Vince Biancalana/ The Skyline View

Dogs and humans alike enjoy the scenery.

Want to see what San Francisco looked like before it was colonized? Wandering the dunes of California and dodging packs of Welsh Corgies, I take a trip back in time to Continental America’s first defense against a looming Japanese attack during World War II: Fort Funston.

Fort Funston, which is located west of Lake Merced, has much to offer anyone in the Bay Area looking to get out. Admission to the park and parking lot are free. This is the perfect place to walk a dog in the Bay Area, and I cannot overstate this.

Fort Funston was a military artillery base for the harbor area of San Francisco Bay which was taken over by the Golden Gate National Recreation Area. Many of the emplacements for the 30 ft. cannons are still intact, including one that serves as a viewing platform over the ocean.

The artillery batteries form tunnels which you can walk through. The top of Battery Davis has two short trails that lead to the top of the hill, which is superlative for picnics at sunset or for a quiet place to write or draw, as many dogs won’t venture up the hill away from their owners.

If you walk off the beaten path, you can find something new each time you go. It’s not uncommon to find large machine gun bullets or spent casings from when troops were garrisoned there during World War II.

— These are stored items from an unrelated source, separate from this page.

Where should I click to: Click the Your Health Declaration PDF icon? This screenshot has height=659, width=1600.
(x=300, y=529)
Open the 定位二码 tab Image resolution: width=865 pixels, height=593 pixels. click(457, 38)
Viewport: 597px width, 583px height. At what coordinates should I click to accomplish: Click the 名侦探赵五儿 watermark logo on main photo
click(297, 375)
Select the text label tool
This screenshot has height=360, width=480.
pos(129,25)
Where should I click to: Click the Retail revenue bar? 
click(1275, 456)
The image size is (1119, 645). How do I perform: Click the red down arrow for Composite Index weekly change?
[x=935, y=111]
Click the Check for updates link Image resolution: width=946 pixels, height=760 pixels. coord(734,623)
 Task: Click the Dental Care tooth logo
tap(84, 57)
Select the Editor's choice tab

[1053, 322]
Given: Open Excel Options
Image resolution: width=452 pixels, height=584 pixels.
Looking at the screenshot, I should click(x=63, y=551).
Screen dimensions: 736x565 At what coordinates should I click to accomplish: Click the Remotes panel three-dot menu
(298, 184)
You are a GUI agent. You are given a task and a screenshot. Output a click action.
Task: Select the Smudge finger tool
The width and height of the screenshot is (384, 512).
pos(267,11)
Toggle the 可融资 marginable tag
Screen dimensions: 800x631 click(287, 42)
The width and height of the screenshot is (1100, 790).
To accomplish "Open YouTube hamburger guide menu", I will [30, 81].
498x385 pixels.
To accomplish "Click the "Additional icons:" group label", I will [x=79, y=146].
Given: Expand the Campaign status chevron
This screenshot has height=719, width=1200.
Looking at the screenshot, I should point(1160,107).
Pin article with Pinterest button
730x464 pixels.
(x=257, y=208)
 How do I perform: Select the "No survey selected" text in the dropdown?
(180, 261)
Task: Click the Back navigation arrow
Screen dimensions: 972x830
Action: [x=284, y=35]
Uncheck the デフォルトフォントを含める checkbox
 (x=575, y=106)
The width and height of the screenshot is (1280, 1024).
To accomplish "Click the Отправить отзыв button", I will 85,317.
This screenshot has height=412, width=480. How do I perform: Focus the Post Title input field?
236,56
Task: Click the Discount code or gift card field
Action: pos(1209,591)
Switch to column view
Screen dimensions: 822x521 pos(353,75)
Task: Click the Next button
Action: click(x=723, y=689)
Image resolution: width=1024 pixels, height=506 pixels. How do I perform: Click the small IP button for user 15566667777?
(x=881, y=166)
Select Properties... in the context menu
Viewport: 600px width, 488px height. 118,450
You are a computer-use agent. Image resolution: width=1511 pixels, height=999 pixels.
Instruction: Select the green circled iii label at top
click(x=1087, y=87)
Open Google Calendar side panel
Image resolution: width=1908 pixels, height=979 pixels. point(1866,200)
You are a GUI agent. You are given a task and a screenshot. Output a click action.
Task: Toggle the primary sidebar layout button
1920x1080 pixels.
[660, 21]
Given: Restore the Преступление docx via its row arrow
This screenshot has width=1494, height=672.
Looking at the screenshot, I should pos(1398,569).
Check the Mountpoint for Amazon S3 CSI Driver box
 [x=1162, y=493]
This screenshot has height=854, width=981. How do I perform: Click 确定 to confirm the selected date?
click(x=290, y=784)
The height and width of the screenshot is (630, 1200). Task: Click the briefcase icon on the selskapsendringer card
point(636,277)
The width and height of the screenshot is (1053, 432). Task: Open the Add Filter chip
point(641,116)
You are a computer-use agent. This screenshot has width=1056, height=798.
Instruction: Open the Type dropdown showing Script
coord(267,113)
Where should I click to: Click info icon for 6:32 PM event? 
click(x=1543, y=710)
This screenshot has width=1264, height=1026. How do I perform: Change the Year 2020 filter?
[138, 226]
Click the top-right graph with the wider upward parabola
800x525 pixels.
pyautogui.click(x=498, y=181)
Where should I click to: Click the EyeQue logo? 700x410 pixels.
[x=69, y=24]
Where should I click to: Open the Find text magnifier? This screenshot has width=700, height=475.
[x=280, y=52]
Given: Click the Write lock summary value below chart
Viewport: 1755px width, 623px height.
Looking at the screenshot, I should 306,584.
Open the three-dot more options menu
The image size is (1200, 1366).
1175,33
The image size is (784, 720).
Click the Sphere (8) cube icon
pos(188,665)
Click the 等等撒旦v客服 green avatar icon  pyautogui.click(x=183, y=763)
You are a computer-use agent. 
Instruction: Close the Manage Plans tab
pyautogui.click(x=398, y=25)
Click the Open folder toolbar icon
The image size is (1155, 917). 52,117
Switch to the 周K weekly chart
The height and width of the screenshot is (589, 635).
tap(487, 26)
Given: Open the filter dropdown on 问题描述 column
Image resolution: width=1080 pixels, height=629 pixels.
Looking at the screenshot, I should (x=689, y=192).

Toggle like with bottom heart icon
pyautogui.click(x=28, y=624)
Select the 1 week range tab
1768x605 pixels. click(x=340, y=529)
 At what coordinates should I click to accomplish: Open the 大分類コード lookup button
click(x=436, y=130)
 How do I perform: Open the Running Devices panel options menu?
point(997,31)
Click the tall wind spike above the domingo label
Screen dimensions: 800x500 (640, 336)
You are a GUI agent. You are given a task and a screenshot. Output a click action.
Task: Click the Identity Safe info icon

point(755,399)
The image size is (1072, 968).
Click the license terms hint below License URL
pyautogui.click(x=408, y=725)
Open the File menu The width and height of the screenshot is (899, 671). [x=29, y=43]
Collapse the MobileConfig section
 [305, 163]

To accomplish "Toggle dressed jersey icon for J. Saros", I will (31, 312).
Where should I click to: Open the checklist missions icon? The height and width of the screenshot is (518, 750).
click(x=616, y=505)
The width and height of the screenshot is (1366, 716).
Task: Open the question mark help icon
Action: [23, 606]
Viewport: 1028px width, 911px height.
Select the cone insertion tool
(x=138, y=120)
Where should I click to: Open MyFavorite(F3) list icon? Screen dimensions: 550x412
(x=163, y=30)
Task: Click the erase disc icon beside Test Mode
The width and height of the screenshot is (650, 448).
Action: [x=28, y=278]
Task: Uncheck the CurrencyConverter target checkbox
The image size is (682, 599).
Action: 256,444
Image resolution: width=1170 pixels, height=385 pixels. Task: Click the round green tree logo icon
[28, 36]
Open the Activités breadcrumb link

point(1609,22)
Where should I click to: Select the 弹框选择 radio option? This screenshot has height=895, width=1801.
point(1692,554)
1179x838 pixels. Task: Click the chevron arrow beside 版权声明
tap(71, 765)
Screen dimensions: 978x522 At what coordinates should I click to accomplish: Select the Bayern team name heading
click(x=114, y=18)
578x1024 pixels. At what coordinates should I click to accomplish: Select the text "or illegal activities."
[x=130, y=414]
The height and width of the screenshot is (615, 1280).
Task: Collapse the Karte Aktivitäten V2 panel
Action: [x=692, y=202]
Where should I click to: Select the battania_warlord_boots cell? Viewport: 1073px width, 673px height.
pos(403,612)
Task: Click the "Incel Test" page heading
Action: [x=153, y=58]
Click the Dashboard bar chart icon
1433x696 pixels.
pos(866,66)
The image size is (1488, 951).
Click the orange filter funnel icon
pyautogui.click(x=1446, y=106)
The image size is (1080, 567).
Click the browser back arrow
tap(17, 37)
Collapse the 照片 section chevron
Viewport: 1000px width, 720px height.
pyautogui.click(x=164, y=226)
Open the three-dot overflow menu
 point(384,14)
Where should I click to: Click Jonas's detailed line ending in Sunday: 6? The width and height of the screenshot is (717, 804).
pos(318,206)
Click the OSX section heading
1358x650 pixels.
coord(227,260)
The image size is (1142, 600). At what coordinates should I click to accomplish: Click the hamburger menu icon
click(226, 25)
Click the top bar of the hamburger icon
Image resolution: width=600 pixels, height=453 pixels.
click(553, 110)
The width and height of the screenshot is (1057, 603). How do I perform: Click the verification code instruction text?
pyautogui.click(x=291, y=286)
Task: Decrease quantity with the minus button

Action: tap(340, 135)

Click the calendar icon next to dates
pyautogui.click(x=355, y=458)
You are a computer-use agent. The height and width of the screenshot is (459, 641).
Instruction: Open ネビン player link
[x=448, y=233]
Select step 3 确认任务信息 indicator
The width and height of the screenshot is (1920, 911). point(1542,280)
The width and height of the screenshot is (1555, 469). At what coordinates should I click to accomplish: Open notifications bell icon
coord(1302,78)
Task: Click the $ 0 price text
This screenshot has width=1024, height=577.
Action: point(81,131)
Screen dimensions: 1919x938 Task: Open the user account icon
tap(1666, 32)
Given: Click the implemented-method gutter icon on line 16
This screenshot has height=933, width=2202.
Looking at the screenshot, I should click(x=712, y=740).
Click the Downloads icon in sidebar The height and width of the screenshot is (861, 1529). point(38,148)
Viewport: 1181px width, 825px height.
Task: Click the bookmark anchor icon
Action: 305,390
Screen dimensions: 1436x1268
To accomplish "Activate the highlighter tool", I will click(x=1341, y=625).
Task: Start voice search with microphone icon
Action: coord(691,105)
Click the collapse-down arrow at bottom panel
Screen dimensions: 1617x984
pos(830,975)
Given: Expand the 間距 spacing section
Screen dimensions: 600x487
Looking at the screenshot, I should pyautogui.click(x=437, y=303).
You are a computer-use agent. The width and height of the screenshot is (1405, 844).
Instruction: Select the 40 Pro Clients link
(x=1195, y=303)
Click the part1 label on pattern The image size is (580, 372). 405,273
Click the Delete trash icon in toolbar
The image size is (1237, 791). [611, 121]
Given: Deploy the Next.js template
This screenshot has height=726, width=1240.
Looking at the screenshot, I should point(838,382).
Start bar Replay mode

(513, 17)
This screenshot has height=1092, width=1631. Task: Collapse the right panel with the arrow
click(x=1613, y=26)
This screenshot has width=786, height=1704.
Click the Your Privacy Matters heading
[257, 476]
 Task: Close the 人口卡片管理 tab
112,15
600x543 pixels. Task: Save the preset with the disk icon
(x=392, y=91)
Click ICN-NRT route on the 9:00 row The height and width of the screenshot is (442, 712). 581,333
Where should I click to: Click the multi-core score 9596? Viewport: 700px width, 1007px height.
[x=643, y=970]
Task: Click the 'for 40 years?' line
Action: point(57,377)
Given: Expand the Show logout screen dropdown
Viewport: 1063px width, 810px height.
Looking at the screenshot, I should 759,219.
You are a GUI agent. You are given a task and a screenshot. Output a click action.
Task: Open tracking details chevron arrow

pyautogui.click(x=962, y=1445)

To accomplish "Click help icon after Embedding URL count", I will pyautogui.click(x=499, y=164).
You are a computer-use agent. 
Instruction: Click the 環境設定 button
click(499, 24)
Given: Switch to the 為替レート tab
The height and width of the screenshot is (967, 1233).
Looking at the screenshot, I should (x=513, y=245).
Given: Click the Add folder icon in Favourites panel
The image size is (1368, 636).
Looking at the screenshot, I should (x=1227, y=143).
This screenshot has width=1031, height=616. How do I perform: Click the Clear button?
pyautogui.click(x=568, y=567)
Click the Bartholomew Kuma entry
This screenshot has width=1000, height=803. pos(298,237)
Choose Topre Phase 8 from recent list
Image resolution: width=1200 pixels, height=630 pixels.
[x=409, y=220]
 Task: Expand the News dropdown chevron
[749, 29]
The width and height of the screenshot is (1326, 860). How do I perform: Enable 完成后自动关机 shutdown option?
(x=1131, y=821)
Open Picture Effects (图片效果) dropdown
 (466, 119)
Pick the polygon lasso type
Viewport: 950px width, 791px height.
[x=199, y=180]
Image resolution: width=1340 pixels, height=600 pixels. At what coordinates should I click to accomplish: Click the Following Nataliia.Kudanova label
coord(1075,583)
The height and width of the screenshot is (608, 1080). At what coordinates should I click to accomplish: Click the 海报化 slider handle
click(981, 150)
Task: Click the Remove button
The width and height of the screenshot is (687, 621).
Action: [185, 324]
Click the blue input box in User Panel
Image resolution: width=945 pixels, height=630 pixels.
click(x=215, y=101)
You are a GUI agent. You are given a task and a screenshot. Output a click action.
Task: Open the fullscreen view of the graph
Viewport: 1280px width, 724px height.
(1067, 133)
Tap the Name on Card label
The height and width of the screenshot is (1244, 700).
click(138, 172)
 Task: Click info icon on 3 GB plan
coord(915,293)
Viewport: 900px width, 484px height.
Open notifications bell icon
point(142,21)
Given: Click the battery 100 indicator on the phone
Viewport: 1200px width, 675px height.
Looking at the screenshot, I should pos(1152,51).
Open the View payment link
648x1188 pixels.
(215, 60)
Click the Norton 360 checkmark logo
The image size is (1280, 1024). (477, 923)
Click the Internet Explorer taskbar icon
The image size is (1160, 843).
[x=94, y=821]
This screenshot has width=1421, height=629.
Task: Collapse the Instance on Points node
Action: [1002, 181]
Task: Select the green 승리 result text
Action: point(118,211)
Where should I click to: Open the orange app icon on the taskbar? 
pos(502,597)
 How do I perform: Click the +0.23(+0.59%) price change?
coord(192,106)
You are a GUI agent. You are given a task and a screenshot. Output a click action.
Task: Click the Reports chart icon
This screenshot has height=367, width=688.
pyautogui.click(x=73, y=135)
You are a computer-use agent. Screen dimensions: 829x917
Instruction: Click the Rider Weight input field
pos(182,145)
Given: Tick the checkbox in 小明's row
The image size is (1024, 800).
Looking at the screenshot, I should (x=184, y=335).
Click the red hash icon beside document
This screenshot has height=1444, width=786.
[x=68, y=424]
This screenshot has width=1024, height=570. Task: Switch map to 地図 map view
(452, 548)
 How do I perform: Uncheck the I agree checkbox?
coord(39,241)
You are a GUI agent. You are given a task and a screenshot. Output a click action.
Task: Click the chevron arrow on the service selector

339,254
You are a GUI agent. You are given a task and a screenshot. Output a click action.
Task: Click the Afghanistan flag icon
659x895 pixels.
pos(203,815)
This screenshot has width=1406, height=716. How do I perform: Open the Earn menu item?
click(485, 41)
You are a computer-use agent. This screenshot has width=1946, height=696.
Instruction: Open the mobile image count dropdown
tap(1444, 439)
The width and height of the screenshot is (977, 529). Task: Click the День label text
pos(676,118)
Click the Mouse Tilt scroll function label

Funston is also a very large off-leash dog park; if you bring the family pooch, be prepared for him to glare disappointedly at you when you walk anywhere else.

The sand dunes covered with ivy are one of the favorite spots to romp and there is even a human/dog water fountain for when Pooch gets thirsty.

Once you enter the parking lot, you will probably see hanggliders flying hundreds of feet above you. The sea cliff creates perfect air currents for this uncommon sport. It can be exciting to walk the puppy and suddenly see a man floating above you whose face you can make out.

The scenery at Funston is beautiful, including many areas which look the way San Francisco did before it was settled. Sand dunes covered in non-native ice plants are dominant in the upper area of the park.

The trees just after the dunes hide incredibly amazing hiking paths to beach and city viewpoints.

At the bottom of the hill are more native grasses and flowers atop sand dunes, one which is about 60 or 70 ft. tall. When I was a kid, I used to bring cardboard boxes to this sand hill so I could sled down it. There is rough access (a steep, sandy hill) down to a beach with black sand mixed in.

This makes it look like the sand is dirty or oily; however, the black grains are actually magnetite, which is an iron compound that is magnetic. This beach is also littered with sand dollars.

Past the sand hill, hikers can find a wildlife preserve intended to protect bank swallows, which are a threatened species.

Funston can be very windy; be prepared, bring a jacket. However, this makes Funston an excellent spot to bring a kite. The dunes allow kite enthusiasts to be away from both people and trees to keep their aircraft flying.

Fort Funston is located across from Lake Merced on Skyline Blvd. It is open from dawn until dusk year-round.